→ What you have to do
Range to copy from the entries below: the line containing "Click red Failed icon for r5hpd run" through the line containing "Task: Click the blue Z axis label", inclusive. Retype only those lines, exactly, without any images.

→ Entries provided
== Segment start ==

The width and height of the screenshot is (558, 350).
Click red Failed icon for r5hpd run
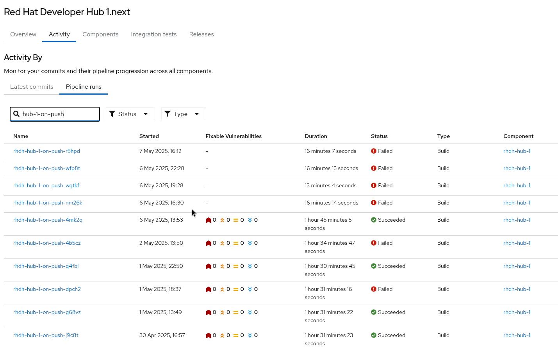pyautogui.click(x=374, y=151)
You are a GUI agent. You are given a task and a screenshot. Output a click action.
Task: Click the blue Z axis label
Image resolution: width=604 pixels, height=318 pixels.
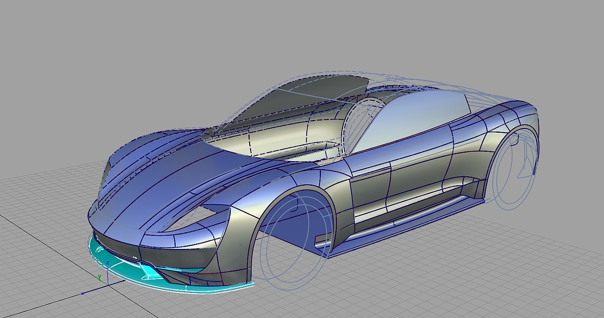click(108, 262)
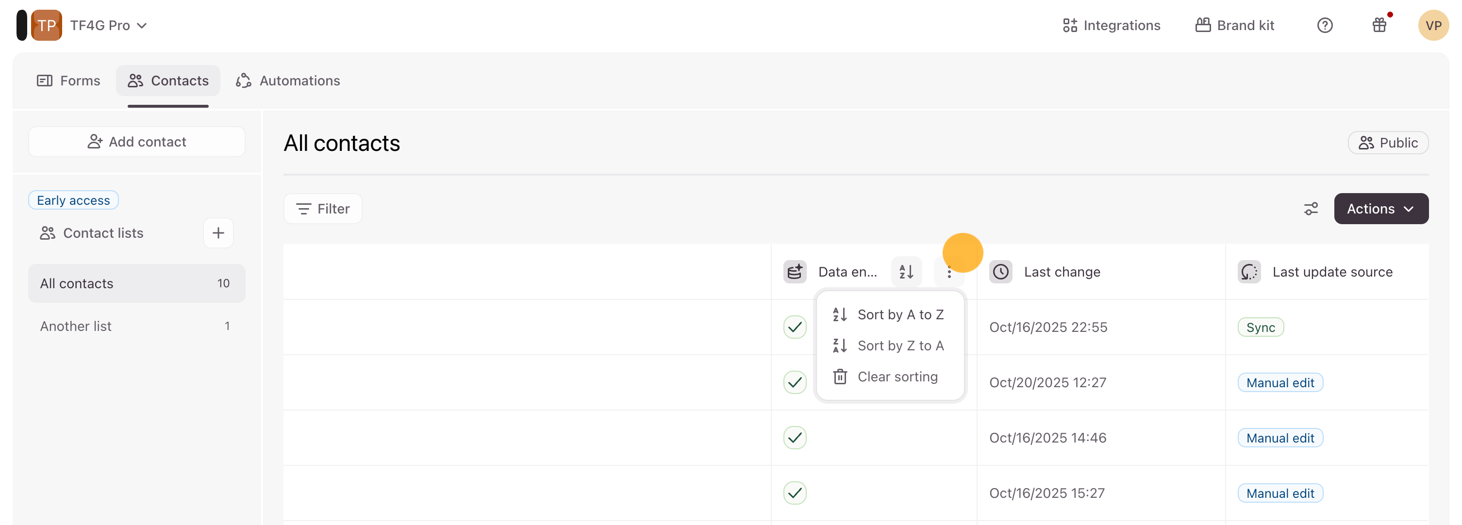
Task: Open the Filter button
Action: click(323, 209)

== Segment end ==
== Segment start ==

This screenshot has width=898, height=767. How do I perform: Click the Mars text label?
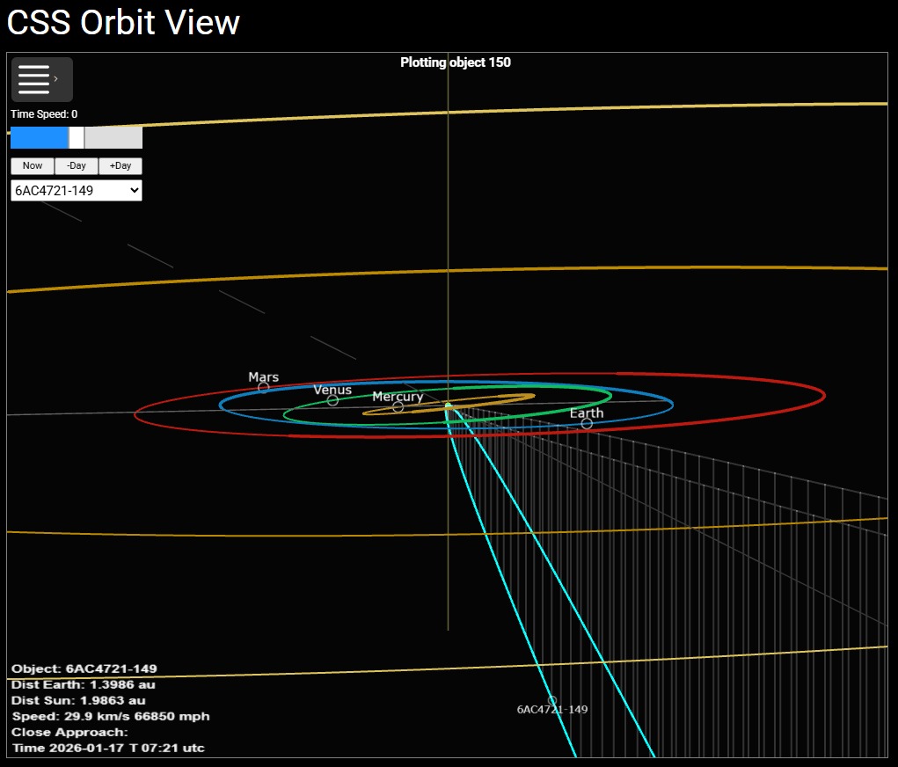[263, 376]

== Segment end ==
== Segment start ==

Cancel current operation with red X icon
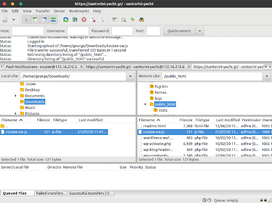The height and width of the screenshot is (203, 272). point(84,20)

== Segment end ==

→ Expected answer
Click red Failed icon for r5hpd run
pyautogui.click(x=374, y=151)
You are a GUI agent. You are given a task and a screenshot. Output a click action.
Task: Click the blue Z axis label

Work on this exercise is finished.